Tags: #Political Freedom & Security, #21st Century, #General, #United States, #Political Science, #Terrorism, #History

A FAILURE OF INTELLIGENCE

 

Key to the speed at which the conspiracy theories spread was incredulity that Western security services could not have prevented the attacks. Much has now been written about this failure, one of the greatest of the many intelligence failures of recent decades. There is no space here to tell once again the long story of administrative squabbles, petty bureaucratic feuds and institutional failings that allowed the 9/11 hijackers to avoid the attention of American law-enforcement agencies despite the plethora of individual clues to their presence and plans that were uncovered through the spring and summer of 2001. In very simple terms, the 9/11 hijackers slipped through the gap between domestic security services looking for American citizens attacking in America and overseas security services, mainly the CIA, looking for foreign citizens attacking US interests overseas. Though it was understood that a third scenario – foreign citizens attacking in the US – was increasingly likely, the systems to deal with such an eventuality were not in place. The CIA picked up the trail of key individuals in the 9/11 plot in Malaysia but was unable to exploit the opportunity they were given to unravel the conspiracy. When the 9/11 teams did arrive in the US, a series of errors, avoidable delays and bad luck meant they evaded detection and capture. Finally no one had imagined terrorists ever using tactics like those that the hijackers were to adopt.

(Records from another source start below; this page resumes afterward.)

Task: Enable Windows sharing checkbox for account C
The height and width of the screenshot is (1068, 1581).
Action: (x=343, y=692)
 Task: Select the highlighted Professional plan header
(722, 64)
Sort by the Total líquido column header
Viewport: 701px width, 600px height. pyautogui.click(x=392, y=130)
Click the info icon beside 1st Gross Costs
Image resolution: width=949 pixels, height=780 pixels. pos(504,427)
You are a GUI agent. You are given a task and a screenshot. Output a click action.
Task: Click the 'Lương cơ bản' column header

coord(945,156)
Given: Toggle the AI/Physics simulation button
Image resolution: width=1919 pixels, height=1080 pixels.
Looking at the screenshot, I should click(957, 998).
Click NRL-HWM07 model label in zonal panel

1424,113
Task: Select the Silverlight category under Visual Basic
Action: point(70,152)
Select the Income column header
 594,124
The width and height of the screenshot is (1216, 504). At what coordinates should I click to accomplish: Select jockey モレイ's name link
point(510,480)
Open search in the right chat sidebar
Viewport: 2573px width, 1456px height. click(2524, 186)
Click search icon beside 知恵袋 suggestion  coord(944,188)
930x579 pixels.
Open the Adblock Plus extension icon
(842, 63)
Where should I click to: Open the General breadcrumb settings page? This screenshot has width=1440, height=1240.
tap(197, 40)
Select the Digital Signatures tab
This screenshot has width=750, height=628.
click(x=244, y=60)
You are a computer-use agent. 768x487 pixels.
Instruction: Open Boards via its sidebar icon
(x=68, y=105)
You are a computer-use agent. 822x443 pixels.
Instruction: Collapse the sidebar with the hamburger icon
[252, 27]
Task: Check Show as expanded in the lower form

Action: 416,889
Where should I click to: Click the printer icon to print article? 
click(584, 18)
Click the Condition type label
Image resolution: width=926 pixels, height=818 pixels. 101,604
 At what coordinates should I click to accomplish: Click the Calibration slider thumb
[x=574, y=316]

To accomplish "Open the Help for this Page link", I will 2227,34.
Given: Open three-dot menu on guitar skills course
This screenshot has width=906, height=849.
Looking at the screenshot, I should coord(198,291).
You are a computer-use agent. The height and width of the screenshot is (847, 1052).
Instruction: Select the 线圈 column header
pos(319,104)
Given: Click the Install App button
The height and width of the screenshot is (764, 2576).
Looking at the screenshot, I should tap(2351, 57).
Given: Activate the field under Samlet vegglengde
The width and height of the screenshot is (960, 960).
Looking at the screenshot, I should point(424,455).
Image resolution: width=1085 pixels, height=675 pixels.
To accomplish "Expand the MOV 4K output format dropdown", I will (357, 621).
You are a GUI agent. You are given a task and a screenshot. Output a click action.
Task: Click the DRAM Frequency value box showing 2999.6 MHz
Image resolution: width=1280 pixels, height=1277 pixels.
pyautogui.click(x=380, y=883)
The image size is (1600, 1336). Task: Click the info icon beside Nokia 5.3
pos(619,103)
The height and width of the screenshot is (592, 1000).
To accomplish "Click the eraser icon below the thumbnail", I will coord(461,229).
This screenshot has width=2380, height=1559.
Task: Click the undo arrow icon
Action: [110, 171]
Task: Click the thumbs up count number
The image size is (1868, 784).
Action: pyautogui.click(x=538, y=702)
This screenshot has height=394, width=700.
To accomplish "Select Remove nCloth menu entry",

There is no space either to retell the story of the failure of various attempts to eliminate bin Laden in the late 1990s. What appears clear, however, is that, though American decision-makers undoubtedly recognized the threat bin Laden and his associates posed to US and other nations’ interests, certainly from 1998 onwards, they simply did not have the mental, legal, technical and cultural equipment to formulate and execute an effective policy to counter that threat.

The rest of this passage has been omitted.